Direction 1 — Reproduce a passage of the Joaquín Gho profile word for word, beginning at the words "Youth career" and stopping after "midfielder for Sarmiento.".
Direction 2 — Render this sentence from the Joaquín Gho profile in Spanish: "Gho began his career aged three with Rivadavia, remaining until the age of thirteen when he departed for Sarmiento in 2016."

Page excerpt —
-----
Joaquín Gho

Personal information
- Date of birth: 14 May 2003 (age 22)
- Place of birth: Lincoln, Argentina
- Position: Right midfielder

Team information
- Current team: Argentinos Juniors
- Number: 28

Youth career
- Rivadavia
- 2016–2020: Sarmiento

Senior career*
- Years: Team / Apps / (Gls)
- 2020–2025: Sarmiento / 72 / (4)
- 2025–: Argentinos Juniors / 8 / (0)

= Joaquín Gho =

Argentine professional footballer

Joaquín Gho (born 14 May 2003) is an Argentine professional footballer who plays as a right midfielder for Sarmiento.

==Career==
Gho began his career aged three with Rivadavia, remaining until the age of thirteen when he departed for Sarmiento in 2016. He spent the next four years progressing through their youth system, notably finishing as the top scorer at his level in his final two years in it. Gho made the jump into the club's first-team squad in December 2020 under manager Iván Delfino, who resigned after selecting the right midfielder on the bench for three fixtures in Primera B Nacional. His senior debut arrived in Mario Sciacqua's first match, as the new coach subbed him on with five minutes left of a win away to Deportivo Riestra on 28 December.
-----
Given material —
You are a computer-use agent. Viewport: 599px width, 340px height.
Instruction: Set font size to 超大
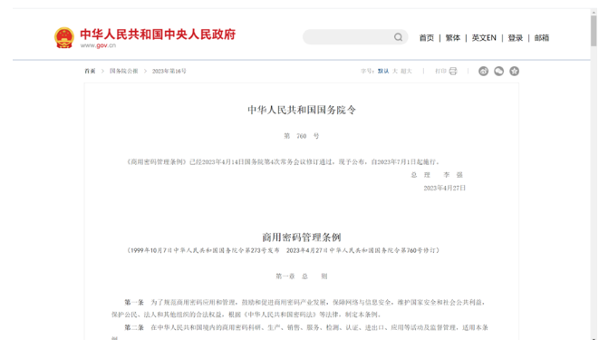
-----
Problem solution 1 —
Youth career
- Rivadavia
- 2016–2020: Sarmiento

Senior career*
- Years: Team / Apps / (Gls)
- 2020–2025: Sarmiento / 72 / (4)
- 2025–: Argentinos Juniors / 8 / (0)

= Joaquín Gho =

Argentine professional footballer

Joaquín Gho (born 14 May 2003) is an Argentine professional footballer who plays as a right midfielder for Sarmiento.

Problem solution 2 — Gho comenzó su carrera a los tres años en Rivadavia, donde permaneció hasta los trece años, cuando se marchó a Sarmiento en 2016.